Dr. John, an ambassador of New Orleans music and heritage as iconic as Mardis Gras Indians and brass bands, has died at age 77. Since emerging in the late 1960s as the mystical Night Tripper bedecked in feathers, jewels and bones, the pianist, songwriter and session musician born as Malcom John Rebennack, Jr. led a long parade of joy, propelled by swampy funk, primal R&B and an instantly recognizable voice.
Rebennack, whose accurate birth date was only recently pinned down as Nov. 20 1941, had musicians in his extended family but he didn't get started on guitar or piano until his teens. His record store-owning father exposed him as a boy to Louis Armstrong and King Oliver, influences that would stay close to the surface his whole life; his final recording, 2014's Ske-Dat-De-Dat, was a tribute to and remix of Armstrong material.
After landing a few gigs, he met and was tutored by the seminal pianist Professor Longhair. And by his mid teens, he found work as a session player on records by the likes of Earl King. He availed himself of the city’s vices as well. Defending a band-mate from an assault at a gig he got a finger shot off, directing his focus from guitar to piano. He battled a long, tenacious heroin addiction and spent time in prison in the mid 1960s.
That proved part of the impetus for a move to Los Angeles, where he became associated with the famous "Wrecking Crew" of studio players, contributing to some surprising careers including Sonny & Cher and Frank Zappa. Then in 1968, he took his place as a leader and artist, releasing Gris-Gris, his spectral, voodoo-heavy debut album where he emerged as his stylish alter ego, Dr. John, The Night Tripper.
Gumbo, his 1972 album of classic New Orleans songs, brought some of America’s greatest roots music, including “Iko Iko” to wider audiences. Soon after, he worked with Allen Toussaint and The Meters to make the funky classic In The Right Place, which produced his biggest charting radio hit.

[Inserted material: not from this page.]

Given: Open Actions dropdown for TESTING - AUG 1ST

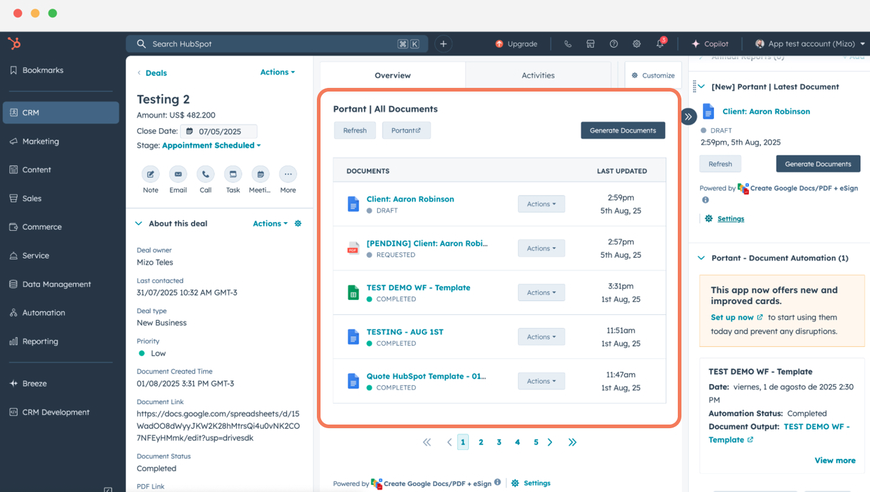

Dr. John would go on to show his range with solo piano work, songbook standards and film music. And he took on a strong social voice on behalf of his city, releasing the self-described "aggravated" album City That Care Forgot in 2008, commenting on the dismal response to Hurricane Katrina. In 2012 he released Locked Down, an album made in Nashville produced by Dan Auerbach. In his later years, Dr. John’s long shadow was acknowledged with induction into the Rock and Roll Hall of Fame and the name of the Bonnaroo Music & Arts Festival, which was inspired by one of his early album titles. He received an Americana Lifetime Achievement Award for Performance in 2013.